Patients with acute HBV/HDV coinfection test positive for hepatitis B surface antigen (HBsAg), ant-HBc IgM (hepatitis B core antibody), anti-HDV (HDV antibody), and serum HDV RNA. If testing for HDV RNA is not available, follow-up testing for anti-HDV should be performed if the initial test is negative, as it may be delayed.

•Persons with chronic HBV and hepatitis flare – HDV superinfection should be evaluated in patients with chronic HBV who have acute hepatitis of unclear etiology. (See 'Persons with chronic HBV and hepatitis flare' above.)

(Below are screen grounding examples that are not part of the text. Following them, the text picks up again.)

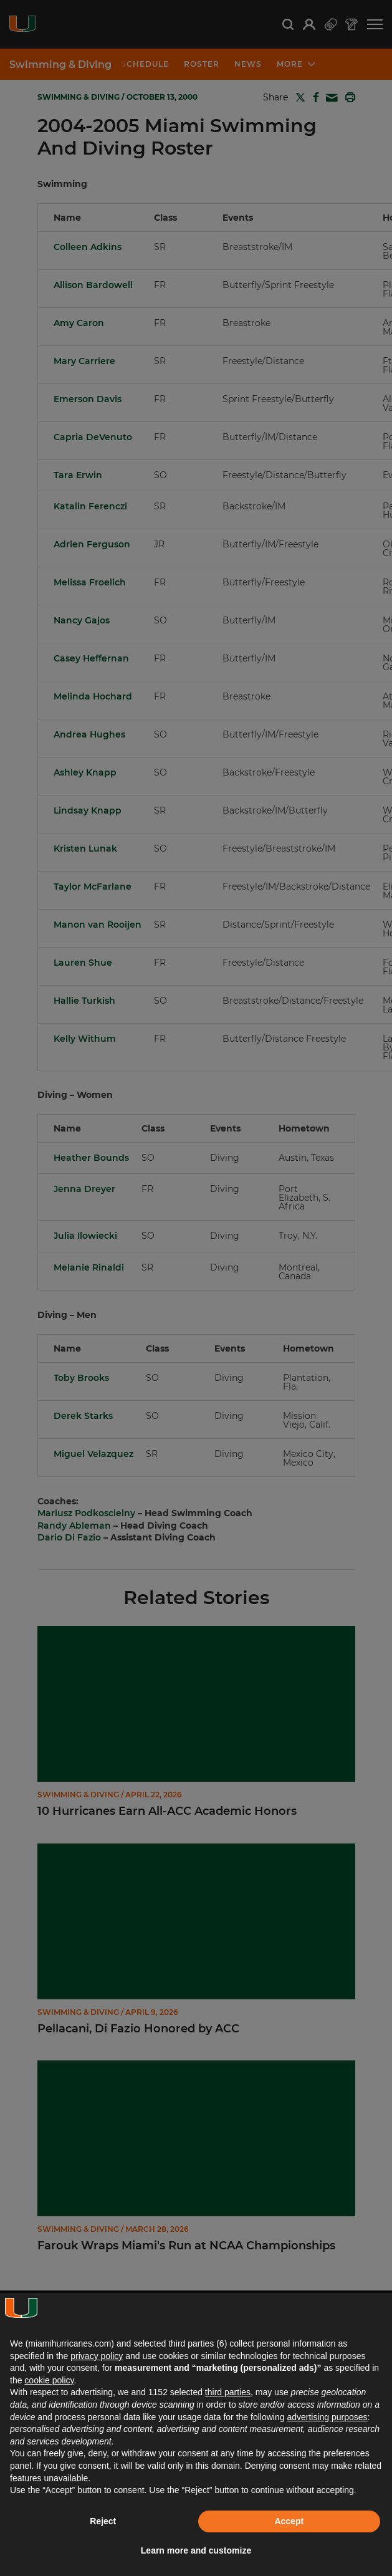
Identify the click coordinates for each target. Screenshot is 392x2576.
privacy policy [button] (96, 2356)
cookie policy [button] (49, 2380)
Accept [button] (289, 2521)
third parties (228, 2392)
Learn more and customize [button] (196, 2550)
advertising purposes (327, 2417)
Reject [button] (103, 2521)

Patients with HDV superinfection test positive for serum HDV RNA and anti-HDV. In persons with previously unrecognized chronic HBV, it can be difficult to determine if the person has HDV superinfection versus HDV coinfection, though anti-HBc IgM should be negative in the former and positive in the latter (table 1). Differentiating coinfection from superinfection is important because of the differences in prognosis.

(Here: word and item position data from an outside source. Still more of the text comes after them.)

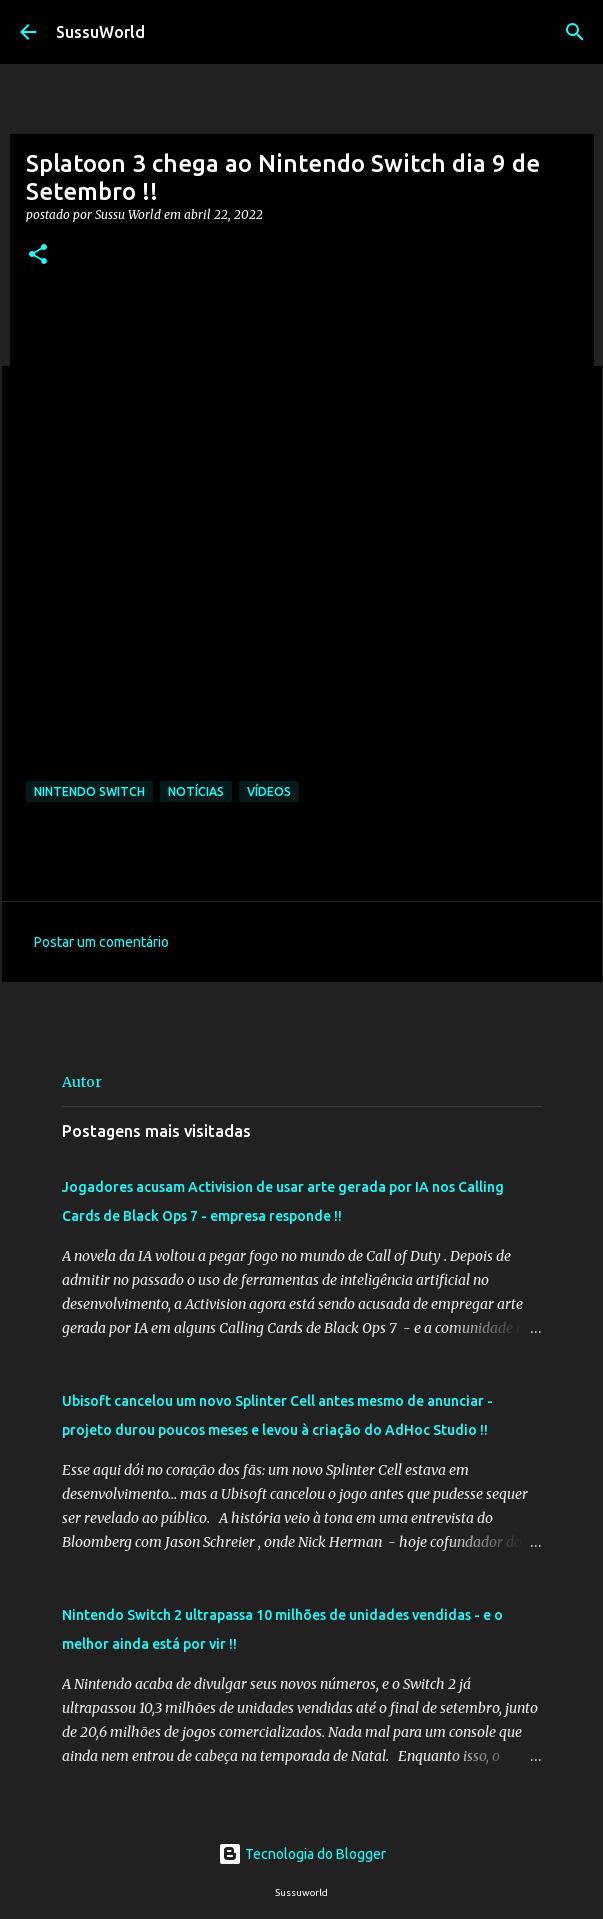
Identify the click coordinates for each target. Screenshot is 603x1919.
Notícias (196, 791)
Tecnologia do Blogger (302, 1854)
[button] (38, 255)
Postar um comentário (101, 942)
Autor (82, 1082)
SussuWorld (100, 32)
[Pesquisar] (575, 32)
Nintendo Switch (89, 791)
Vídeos (269, 791)
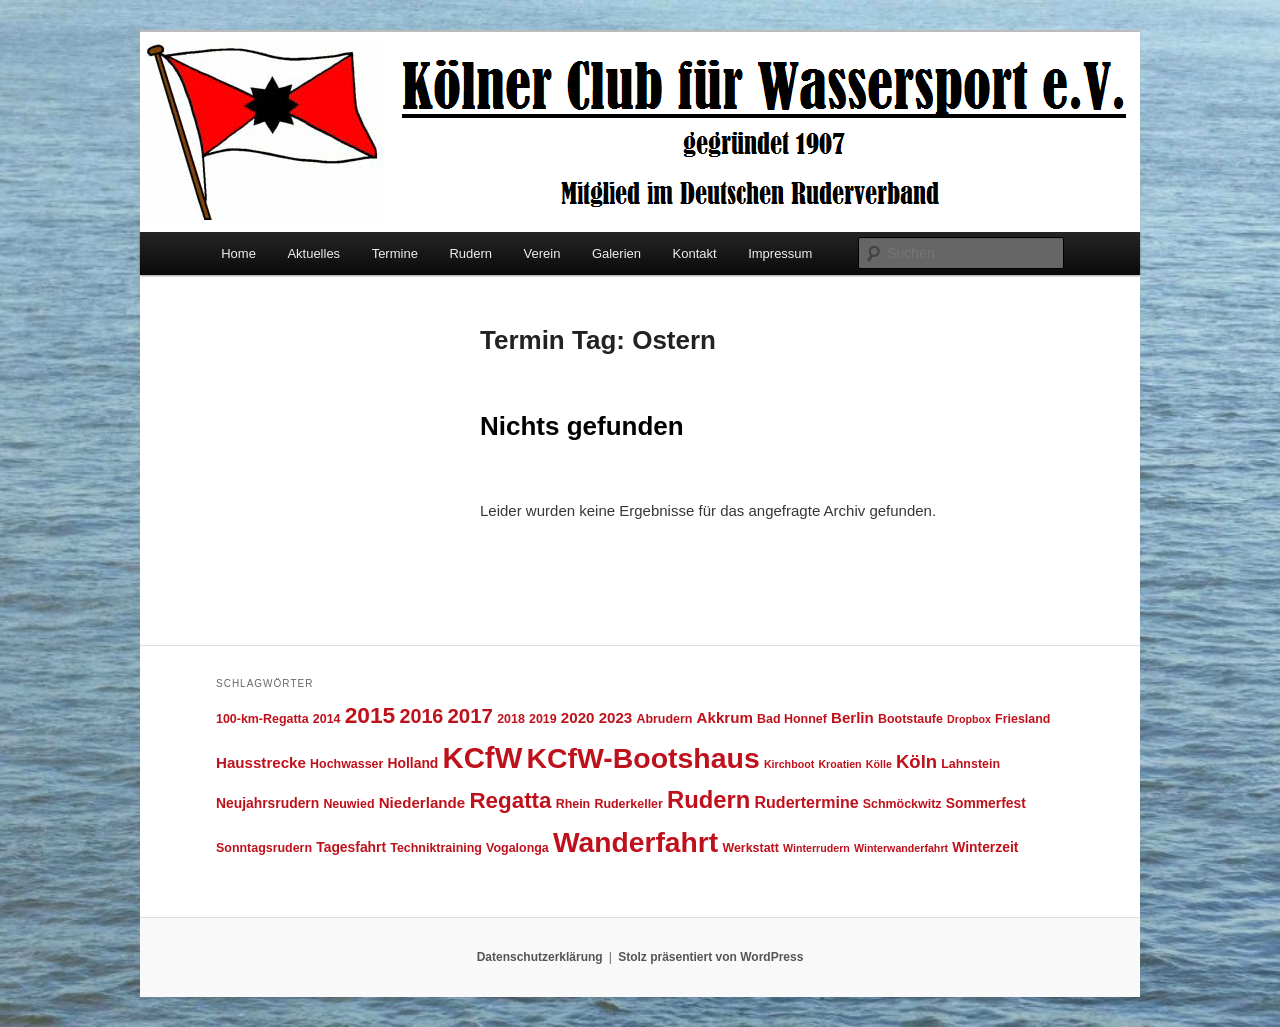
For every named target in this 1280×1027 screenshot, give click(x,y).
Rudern (470, 253)
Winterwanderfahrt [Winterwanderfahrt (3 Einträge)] (901, 848)
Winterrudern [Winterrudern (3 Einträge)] (816, 848)
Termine (395, 253)
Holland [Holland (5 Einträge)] (413, 763)
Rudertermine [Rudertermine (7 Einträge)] (807, 802)
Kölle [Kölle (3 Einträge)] (879, 764)
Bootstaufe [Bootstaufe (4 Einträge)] (910, 719)
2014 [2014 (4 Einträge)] (327, 719)
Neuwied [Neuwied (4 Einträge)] (348, 804)
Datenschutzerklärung (540, 957)
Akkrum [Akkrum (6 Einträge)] (725, 717)
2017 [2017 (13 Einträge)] (470, 715)
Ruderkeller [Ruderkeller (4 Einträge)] (628, 804)
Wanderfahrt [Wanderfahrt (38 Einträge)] (635, 842)
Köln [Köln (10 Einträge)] (916, 761)
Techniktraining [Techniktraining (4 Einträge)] (436, 848)
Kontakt (695, 253)
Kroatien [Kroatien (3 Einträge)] (839, 764)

•Persons with chronic HBV without hepatitis flare – We perform routine screening for HDV in all patients with chronic HBV. Initial testing should assess for total anti-HDV antibody; if positive, HDV infection should be confirmed by testing for serum HDV RNA. Identifying persons with chronic HDV/HBV is important because liver disease may progress more rapidly, and the presence of HDV can impact treatment decisions. (See 'Persons with chronic HBV without hepatitis flare' above.)